# What would you do ...



## HisSummerRose (Dec 10, 2008)

What do you when your home alone & your husband is at work & let's say you go back to sleep after he has left for work & ah you have a very HOT & STEAMY DREAM and well let's say your dream awakes U feeling like U need something & that your very wet down below what do you do ...

01. Masterbate & take maters into your own hands w/ the help of a viabrator & some lubricatating gel all over the vibrator and then turn it on & well you get the idea.

02. Do you just take a shower or bath & forget all about it and try and get your man home & share with him what happen and, see if he is willing to help out ...

Well ... it happened to me today and I had to take matters into my own hands behind locked doors so tell me what would you do ??


----------



## HisSummerRose (Dec 10, 2008)

mommy22 said:


> I like to wait. Sometimes it's tough to hold off, but it's so much better with him. Usually when I'm in one of those moods, we talk about it throughout the day. I call him with my "breathy vixen" voice (don't really know how else to describe it) and basically taunt him with it until we get to seal the deal later on. He loves it and hates it at the same time. It's basically like phone sex but stopping it with a cliffhanger until later. It's a bit of a tease, but it makes for great sex later.



Thank you for taking notice of my post ... I thought it was going to be a waist of time to share but thank you for sharing and  I cannot call my husband at work ... well I can but it's not that easy to talk with him about what happen during the day so ... I usually just take care of the matter on my own !!


----------



## lostluv (May 12, 2008)

I prefer to take care of it then and there. If I wait the drudge of the daily grind seems to get in the way of really enjoying a recap of it later.


----------



## HisSummerRose (Dec 10, 2008)

lostluv said:


> I prefer to take care of it then and there. If I wait the drudge of the daily grind seems to get in the way of really enjoying a recap of it later.

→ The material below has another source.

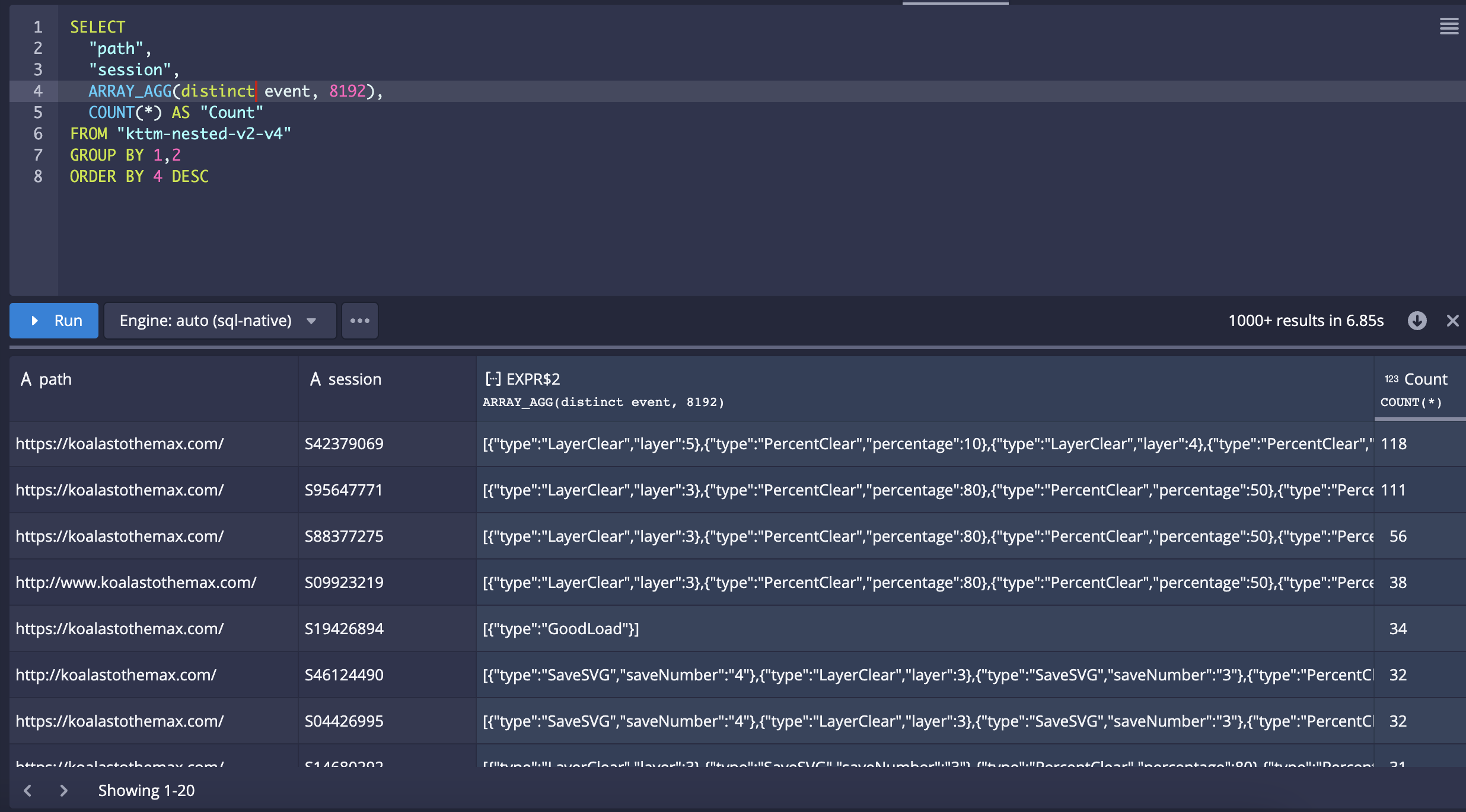The width and height of the screenshot is (1466, 812).
Task: Click the path column header
Action: (x=55, y=379)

thank you for sharing ... and what I ended up doing was taking care of things myself ... so thank for those who gave me some feedback !!


----------



## java (Jan 15, 2009)

I am with Mommy22...I could take care of things but I would much rather wait for him to come home and attack him. It's so much better with him.


----------



## humpty dumpty (Nov 26, 2008)

i like wait hard sometimes and to phone and text my husband describing just what i want to do when he gets home!!


----------



## GAsoccerman (Mar 24, 2008)

my wife likes to take care of things right then and there....sometimes for hours.

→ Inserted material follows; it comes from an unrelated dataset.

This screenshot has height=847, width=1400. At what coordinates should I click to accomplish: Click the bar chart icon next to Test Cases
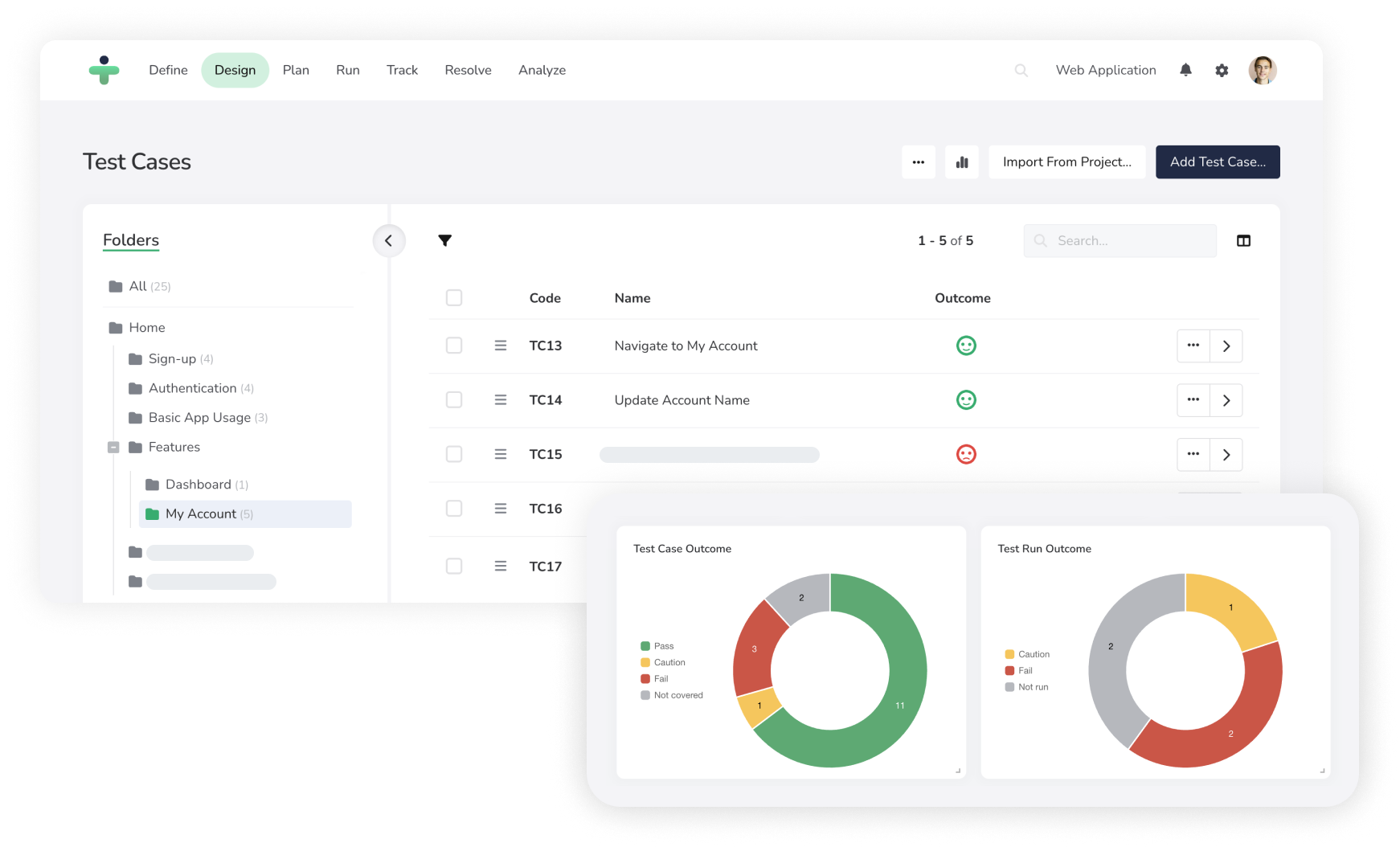point(961,162)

Then when I get home, she finishes the job 

her new hearthrob is the guy from the Mentalist.


----------



## Junebug (Dec 7, 2008)

I like to take matters in to my own hands, however I am never fully satisfied when I do it myself so it leaves me wanting more... when the kids are in bed, H and I will finish off. It leaves me wanting more all day and by the time we get to bed I am beyond ready!!


----------



## HisSummerRose (Dec 10, 2008)

java said:


> I am with Mommy22...I could take care of things but I would much rather wait for him to come home and attack him. It's so much better with him.


Thank you for your feedback & yes I do from time to time attack my husband too and then he wonders: What has gotten into me ... so I guess it is a good thing !! :smthumbup:



humpty dumpty said:


> i like wait hard sometimes and to phone and text my husband describing just what i want to do when he gets home!!

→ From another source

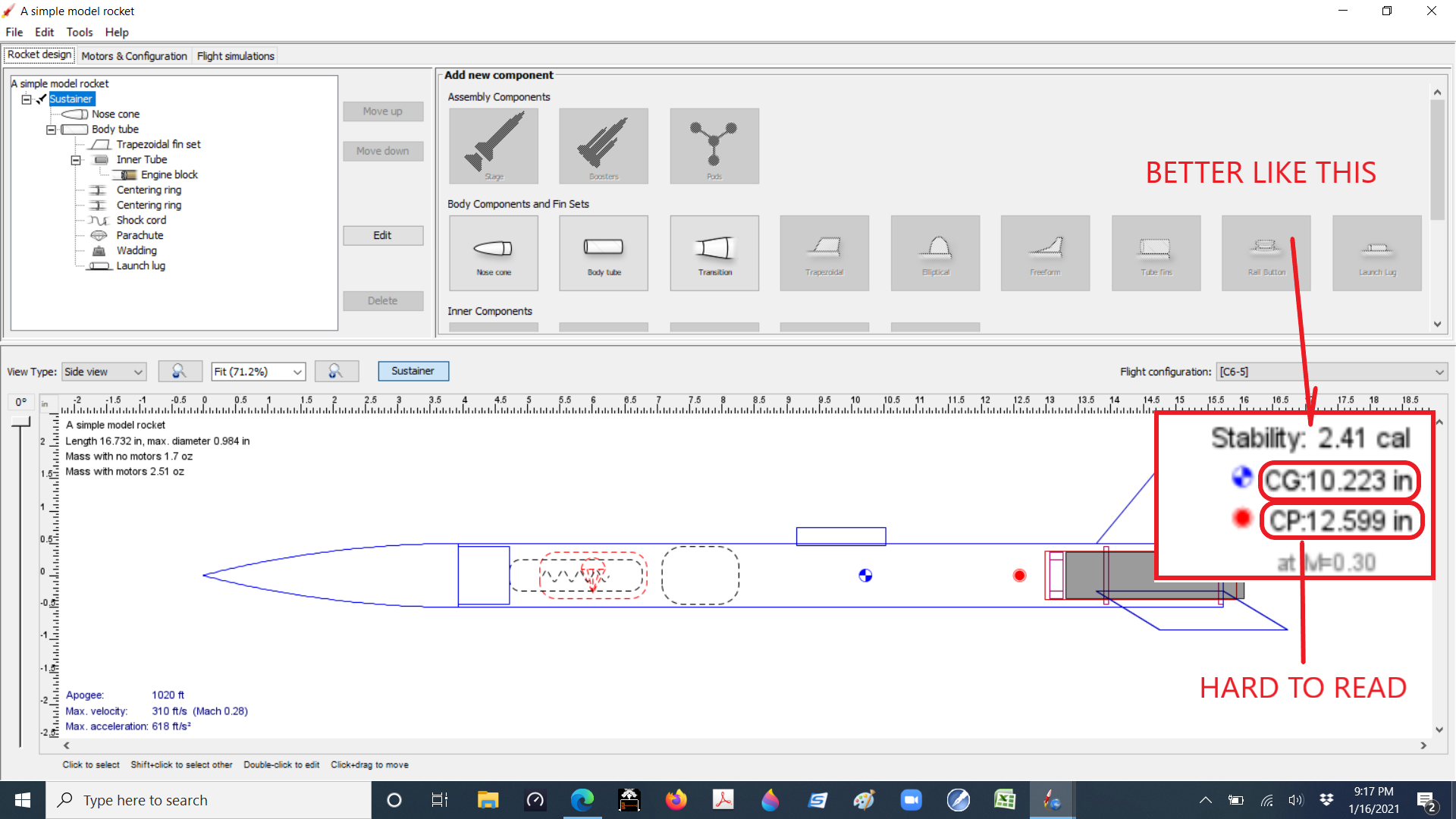Add Elliptical fins to rocket

[x=935, y=253]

Yes ... I think since my husband works for a BIG WELL KNOWN COMPANY that he is needing to be very careful on what kind of personal calls he has coming in while he is at work ...



GAsoccerman said:


> my wife likes to take care of things right then and there sometimes for hours. Then when I get home, she finishes the job


As I stated ... I did take care of things that morning & then took a HOT SHOWER to get all squeaky clean ... so that if I did get it at night ... then I would be clean for that special treat if anything. 


So, thank you for your feedback everyone !!!


----------



## HisSummerRose (Dec 10, 2008)

Junebug said:


> I like to take matters in to my own hands, however I am never fully satisfied when I do it myself so it leaves me wanting more... when the kids are in bed, H and I will finish off. It leaves me wanting more all day and by the time we get to bed I am beyond ready!!


I hear you there Junebug ... if I have a urge in the morning when my husband is gone & my daughter is still sleeping I go into the bedroom & lock the bedroom door & take care of all that I can alone ... then I too am ready for more and well if I get more that night ... it's a lot more fun with two instead of just 1 !!


----------



## Junebug (Dec 7, 2008)

Yes, Thank God someone invented door locks, and my H was smart enough to put one on our bedroom door... it really opened things up for us knowing the kids couldn't walk in!!


----------



## HisSummerRose (Dec 10, 2008)

Junebug said:


> Yes, Thank God someone invented door locks, and my H was smart enough to put one on our bedroom door it really opened things up for us knowing the kids couldn't walk in!!


Junebug ... Thank you again YES LOCKS come in handy. Even though my daughter is 20 years old she knows if that bedroom door is locked she needs to KNOCK BEFORE she is let in and ah then and only then if we are not in the middle of things !!!


----------